Limited mycobacterial infection of the liver as a consequence of its microanatomical structure causing restriction of mycobacterial growth to professional phagocytes

Abstract

Among sites of extrapulmonary growth of Mycobacterium tuberculosis, the liver is the least infected. Our data suggest that this is due to the complete restriction of mycobacterial growth to liver macrophages. Unlike in organs more persistently seeded by M. tuberculosis, in the liver the bacteria do not infect cell types other than professional phagocytes.

FIG. 1

M. tuberculosis titers in vivo.
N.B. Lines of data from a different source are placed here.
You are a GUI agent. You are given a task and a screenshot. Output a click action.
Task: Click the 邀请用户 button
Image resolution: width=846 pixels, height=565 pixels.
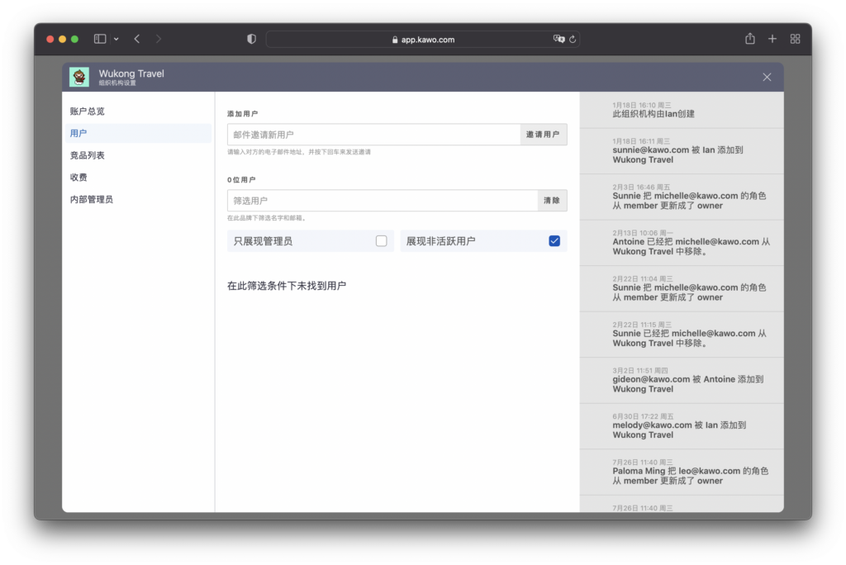(x=543, y=135)
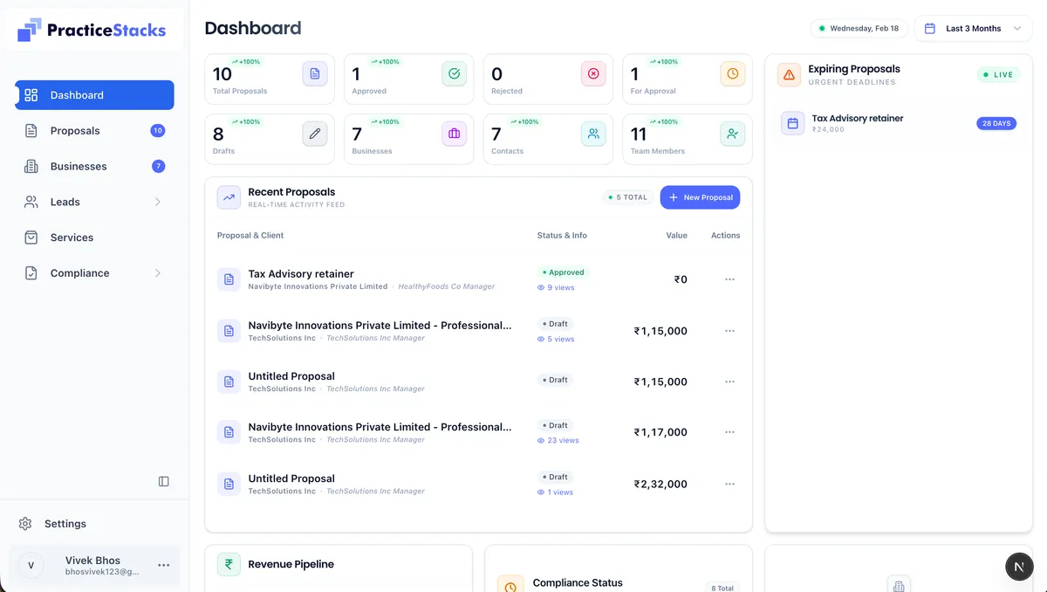Screen dimensions: 1047x592
Task: Open Settings from the bottom sidebar
Action: click(65, 523)
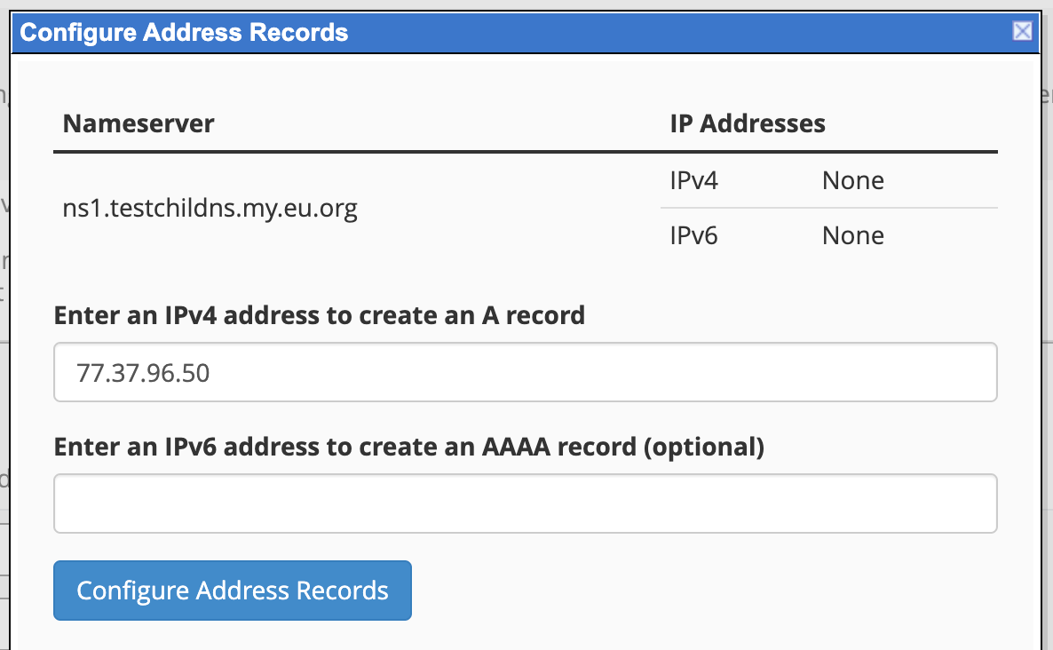
Task: Select the Nameserver column header
Action: coord(139,123)
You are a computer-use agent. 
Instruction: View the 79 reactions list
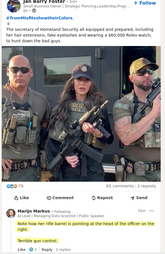[15, 186]
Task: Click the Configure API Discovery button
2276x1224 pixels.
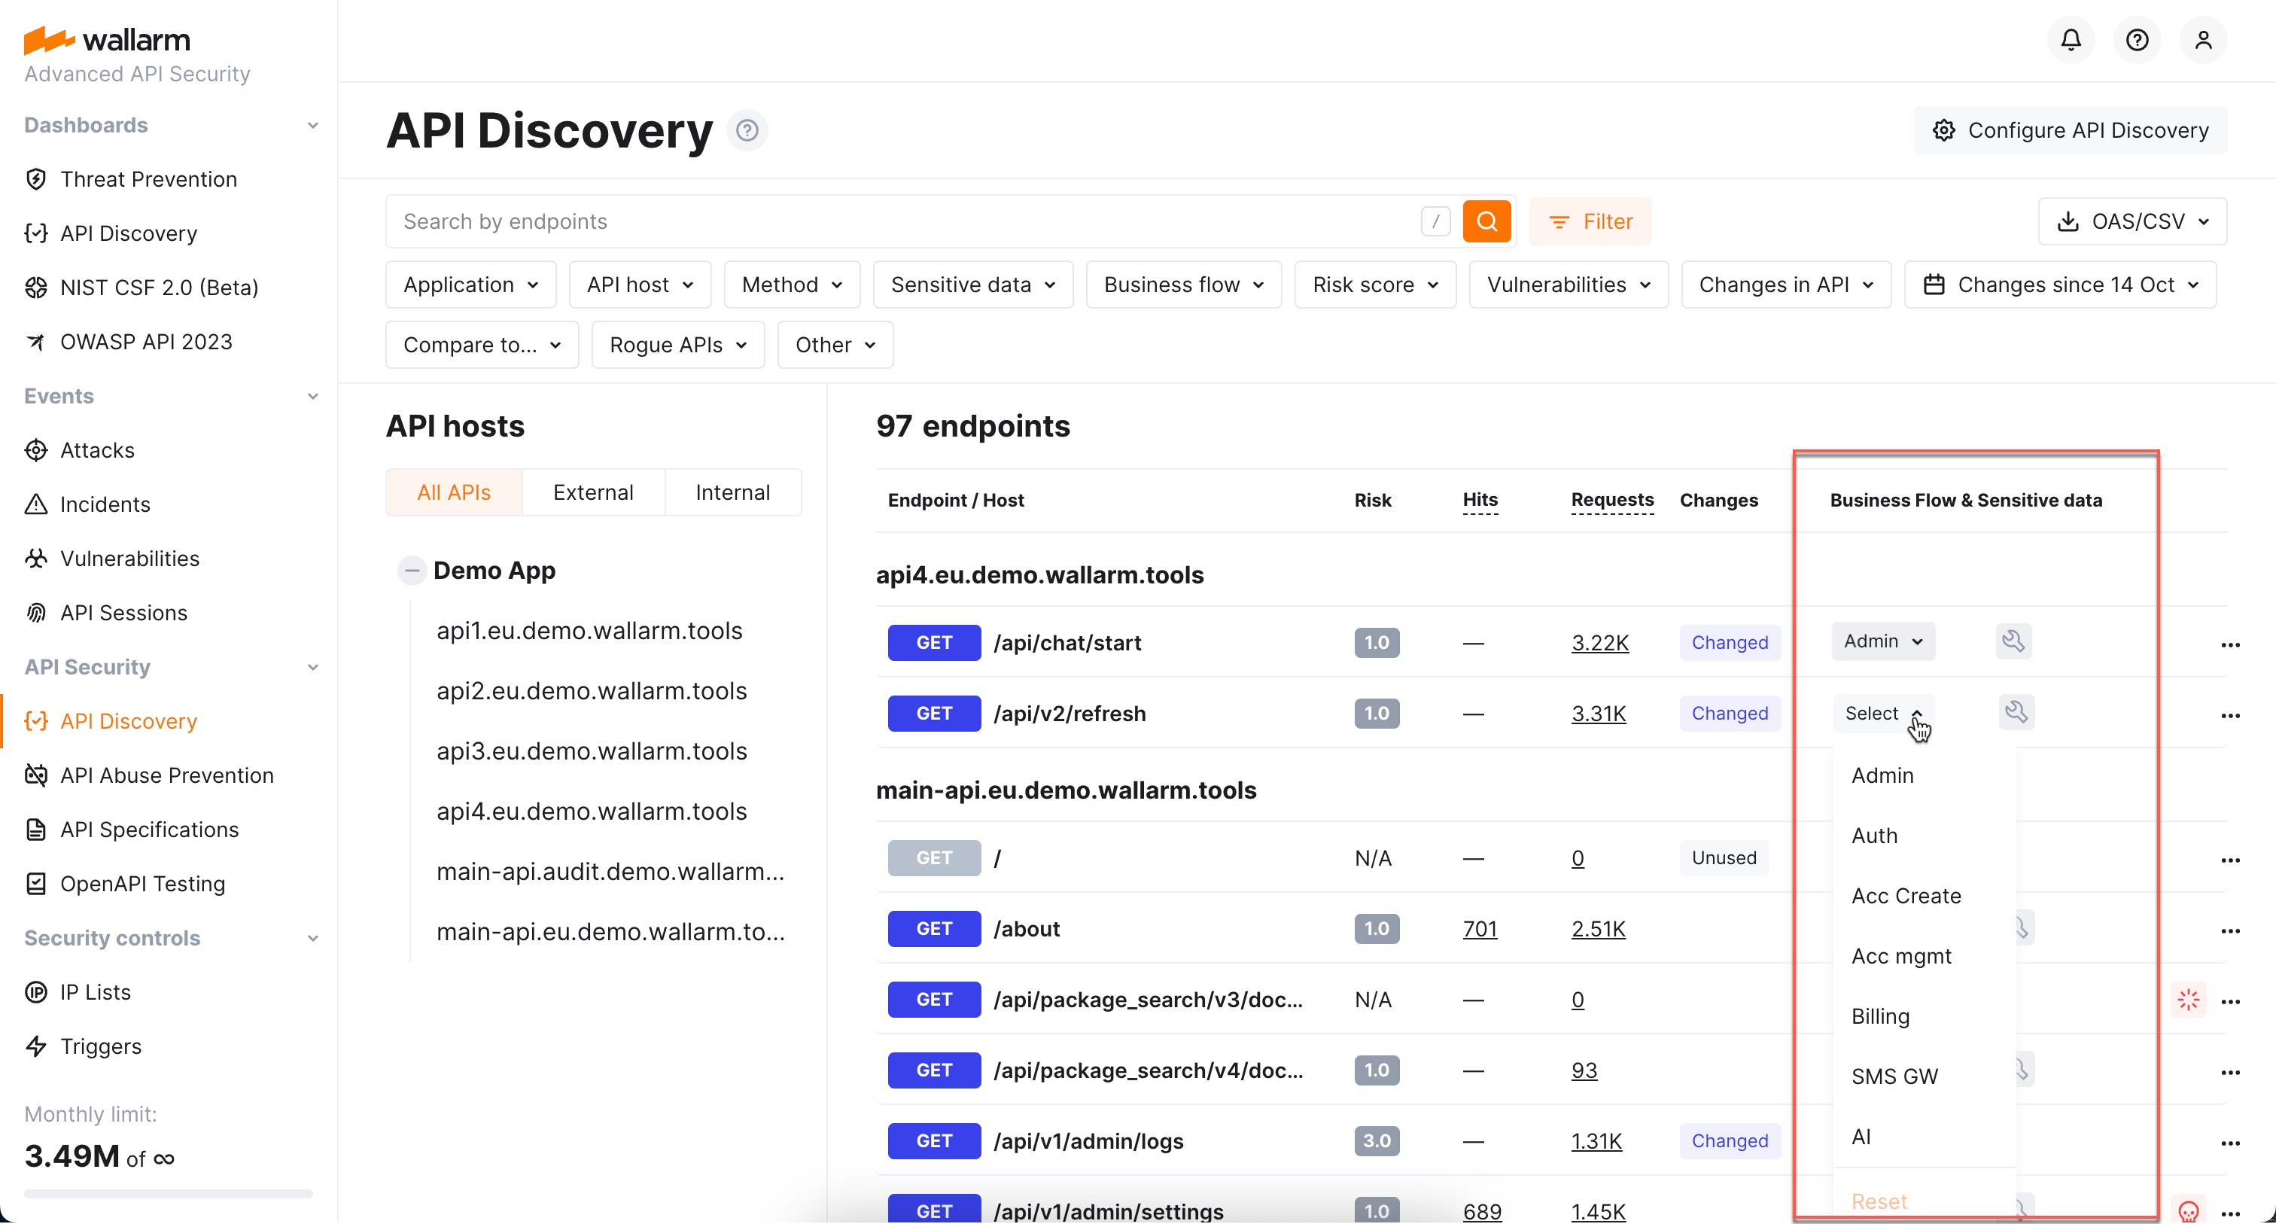Action: click(2069, 130)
C57BL/6 mice were infected intravenously with 10⁴ CFU of M. tuberculosis strain Erdman. Five weeks postinfection, mice were treated with isoniazide (INH; 0.5 g/liter) in the drinking water for 4 weeks. Log CFU were determined in liver (A), spleen (B), and lung (C) at the indicated time points. Shown are values for four individual mice per group (solid circles) and the means for four mice (line) per time point and group for all three organs. The detection limit of the assay is indicated by the broken line. Hatched area, time interval of isoniazide treatment. n.d., first time point CFU not determined for lung. Shown is one representative experiment of two similar ones.

FIG. 2

Confocal analysis of liver cell infection in vitro. TIB-75 mouse hepatocyte and J774A.1 mouse macrophage cell lines were infected with rBCG-GFP at an MOI of 10 for 1 h, resulting in an infection rate of 5 to 10% of the cells and analyzed after 1 h (A and C) and 24 h (B and D), respectively. For 24 h of infection, cultures were supplemented after 1 h of incubation with 25 mg of gentamicin sulfate per liter. Prior to analysis, cells were fixed with 4% PFA and stained with phalloidin-TRITC in order to visualize actin. The rBCG-GFP were localized within the cells by confocal laser microscopy. Shown are projections of eight confocal laser scans. Original magnification, ×1,000. Shown is one representative experiment of two similar ones.

FIG. 3

Confocal analysis of liver cell infection in vivo. C57BL/6 mice were either left untreated (A to E) or treated with 1.5 mg (F to J) of clodronate liposomes intraperitoneally at day −3. At day 0, mice were infected intravenously with 10⁶ CFU of rBCG-GFP. At 15 min and 2 days postinfection, liver sections were stained with the rat MAb F4/80 and the secondary PAb goat anti-rat alkaline phosphatase (A and F) or PAb goat anti-rat Cy3.18 (B to E and G to J) in order to detect liver macrophages. Clusters of rBCG-GFP were detected inside the liver macrophages by confocal laser microscopy. Original magnification, ×200 (A, B, D, F, G, and I) and ×630 (C, E, H, and J). Shown is one representative experiment of two similar ones.